Mary McMullen (1920-1986), a/k/a Mary Reilly Wilson, had an interesting writing pedigree. Her mother was the distinguished and prolific mystery writer, Helen Reilly, which brings up interesting comparisons between them and the mother/daughter duo, Mary Higgins Clark and Carol Higgins Clark, although I daresay the Clarks are more successful financially. Mary McMullen, however, also had a sister, Ursula Curtiss, who was a suspense author, and her uncle James Kieran wrote mystery fiction (yet another family member, John F. Kieran, was a sportswriter and long-time panelist on the1940s radio program Information Please).
McMullen had early success in 1952 when she received the Edgar Award for Best First Novel, Stranglehold, but didn't publisher another novel for over two decades until 1974 and then, in a flurry of activity, cranked out 18 additional mysteries in just 12 years.
Her stories often drew on the advertising and fashion worlds she was familiar with and her settings included sleepy hamlets, but her writing was neither cozy nor noir, a hybrid which reviewer Steve Lewis called "domestic malice" with a lot of bite.

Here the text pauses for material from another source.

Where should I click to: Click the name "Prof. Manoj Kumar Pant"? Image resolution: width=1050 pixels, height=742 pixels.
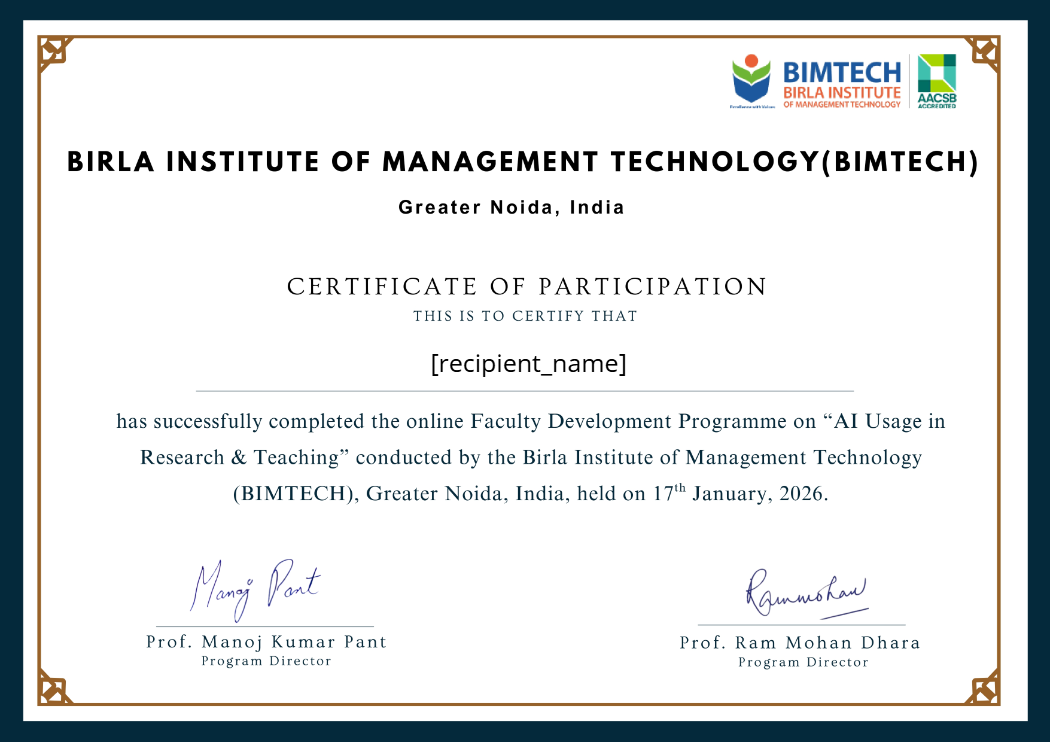click(x=266, y=642)
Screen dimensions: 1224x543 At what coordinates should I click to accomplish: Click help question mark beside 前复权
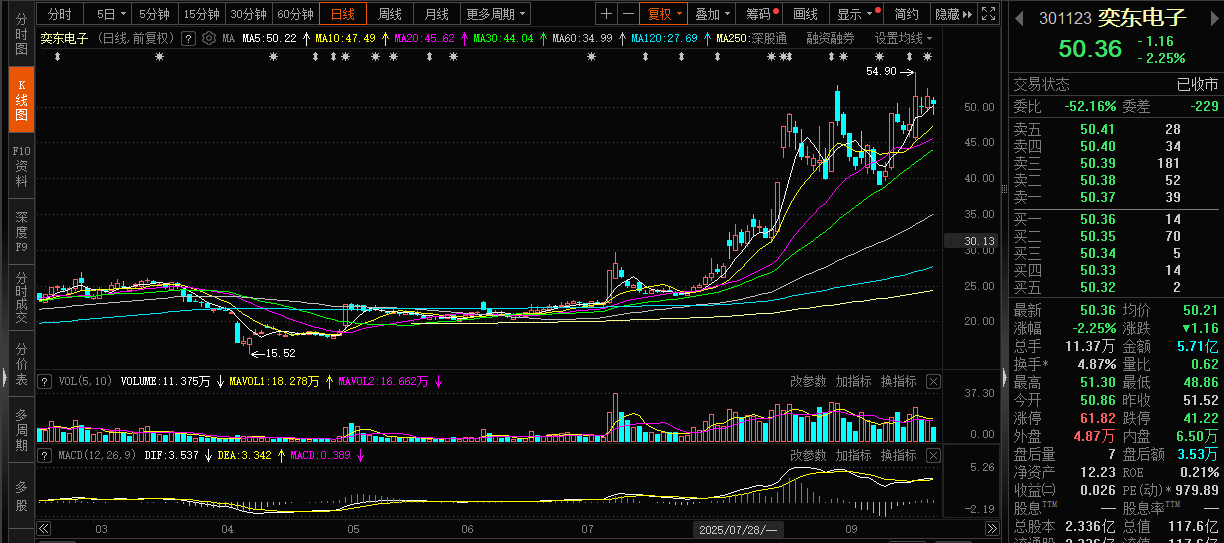pos(187,38)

A Country Kind of Death from 1975 starts out as an idyllic summer for the young daughters of the Keane family who pass the two months their mother is off in Europe inventing murder stories, not surprising since their father is a crime writer. But when the stories become all too real, everyone including the police wants to believe a mysterious death was an accident, since the alternative is an unthinkable crime committed by someone in their midst.

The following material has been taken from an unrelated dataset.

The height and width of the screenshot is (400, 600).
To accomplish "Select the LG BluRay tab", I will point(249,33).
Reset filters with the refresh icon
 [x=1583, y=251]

McMullen's writing is filled with details that evoke a distinctive sense of place and she also possessed a wry, ironic humor and enjoyed poking fun at pretentious people. The Keane family is a semi-Bohemian clan and neighbors to the unfortunate Mrs. Mint, who
"did not allow the Keanes or her stepchildren or any but the most honored visitors to use the front way, as the door opened directly into her living room, a perfect marvel of cleanliness, cretonne, tautly pinned-on antimacassars, rubber plants so dusted and oiled as to seem artificial, china figurines, tapestry-covered footstools, and fat hard upholstered furniture. There were no books, no magazines, newspapers, or ashtrays in the room and it was always kept dark, the cretonne curtains drawn, the shades down, so that the sun couldn't fade its splendors."

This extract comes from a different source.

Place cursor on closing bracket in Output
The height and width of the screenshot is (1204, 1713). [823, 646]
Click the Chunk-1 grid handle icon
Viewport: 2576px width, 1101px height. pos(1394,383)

Patrick Keane, brother of the crime-writer father and a successful playwright, plays a crucial role in the denouement and has his own wry observations about the literary and entertainment circles the Keanes run in:
"The dinner party had gone predictably, from the shrimp dip to the cold sliced ham and turkey to Elaine Bonner attacking him fiercely with hot gray eyes and half-bared breasts whenever her husband's back was turned, to the local bon vivant who probably told the same long anecdotes at every Bedford party to the three women who told him they adored his plays to Johnny Coe, urged finally to the piano, and singing, 'Oh Oh Oriole' and 'Pray Forget Me,' this last bringing tears and a meaning look at Patrick to Elaine's eyes."
The strength of this particular novel by McMullen is less in the whodunnit and police procedural aspects which are minimized and more in the characterizations and how human failings and foibles knit closely together to create tragedy.
All of McMullen's books are out of print, although several of her works were included in The Detective Book Club subscription series of 3-in-1 (and some 2-in-1 and singles) reprinted novels by various authors distributed from the early forties onward by publisher Walter J. Black.